В иной обстановке, в ином современном обществе столь непривычные слуху высокопарные фразы вызвали бы, по меньшей мере, недоумение, насмешки, но Игорь после возвращения из Афганистана стал иным человеком, принимал слова не на слух, а ловил сердцем, ему был близок и понятен максимализм товарищей по службе. Сказанное Павлом не раздражало. Наоборот, будоражило, волновало, давало некую Психологическую устойчивость.

– Слушай, брат, внимательно. – Павел тронул рукой сморщенную кожу на лице, словно сосредотачивая внимание Игоря на своей боли. – В местном обществе слепых работает токарем, пожалуйста, не удивляйся, Коля Сапрыкин. Он видел грозу над Гиндукушем. С той поры больше ничего не видит. Мы просидели с ним всю ночь, вспоминали пережитое. Чертовски не повезло человеку. Шел с миноискателем впереди бронетранспортера, «ощупывал» дорогу. А там, помнишь, почти каждый камень попискивает, полно в валунах железной руды. Ну, и нарвался на хитрую мину, семнадцать осколков принял.

– Да, не повезло, – согласился Игорь, – а кому из нас повезло?

– Разнылся ты, брат. А ну, закрой глаза. Так. Что видишь? Тьма, вечная тьма, белый свет померк. Ужас. А Николай не ноет, в институт готовится, на исторический факультет, сейчас магнитофон «выбиваем» для записи лекций. Уйма планов у парня, а ты… Свет померк, а светлые мысли остались.
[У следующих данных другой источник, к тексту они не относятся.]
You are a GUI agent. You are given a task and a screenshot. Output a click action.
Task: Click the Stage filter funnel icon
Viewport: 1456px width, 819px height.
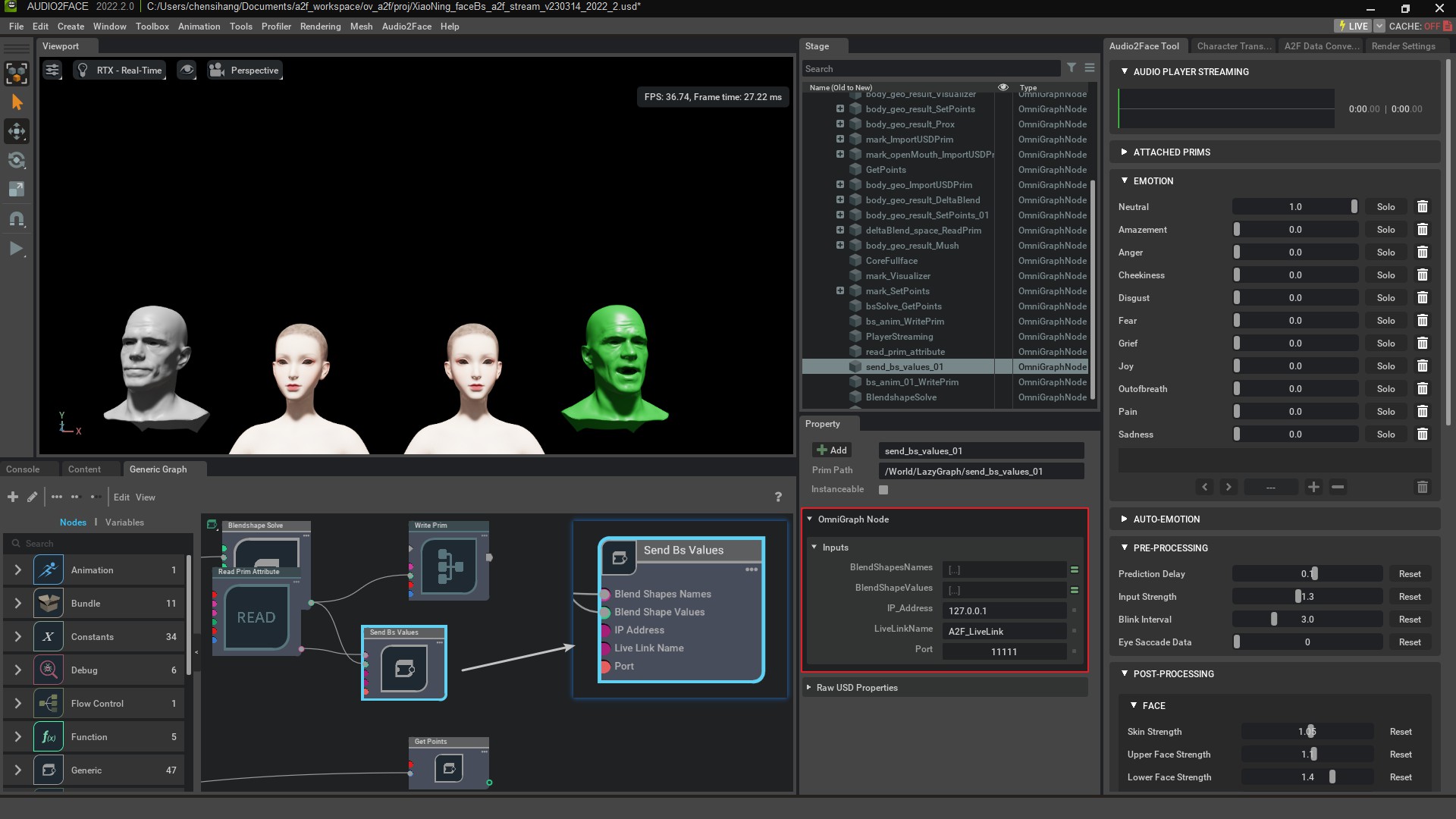point(1072,67)
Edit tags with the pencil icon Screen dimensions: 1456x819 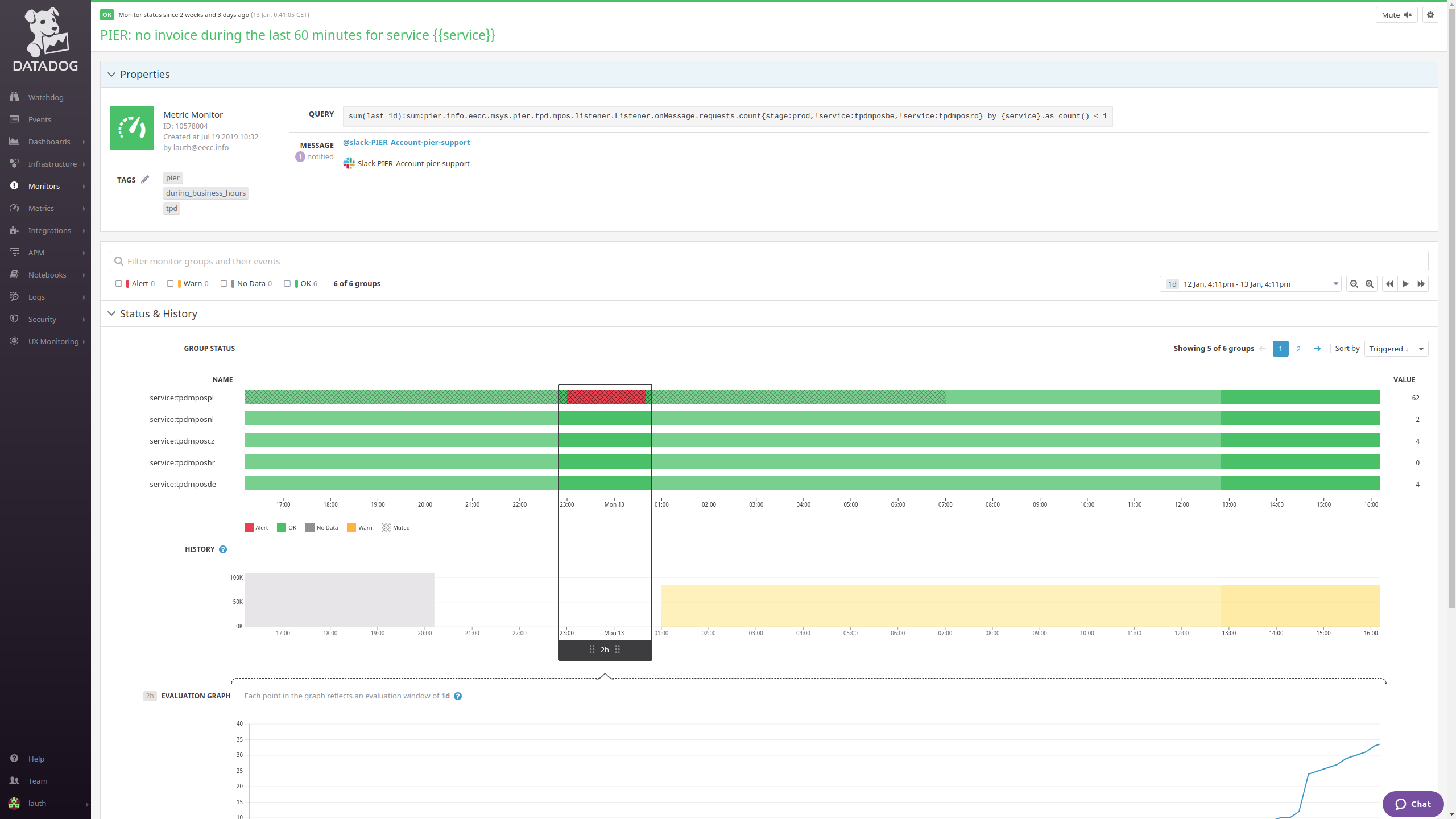point(146,179)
Свои глаза он, конечно, уже не вернет, а другим глаза откроет на жизнь. Кстати, ты какие сны чаще видишь?

– Сны? – Игорь не понял, к чему клонит Павел. – Как-то не засекал. Хотя… девчонок знакомых вижу, иногда – вершины в снегу. Да, бывает, летаю без крыльев. Здорово.

– Значит, растешь, дылда! – на лицо Павла легла тень. – Слепой Николай и во сне, оказывается, воюет. Волевой парень.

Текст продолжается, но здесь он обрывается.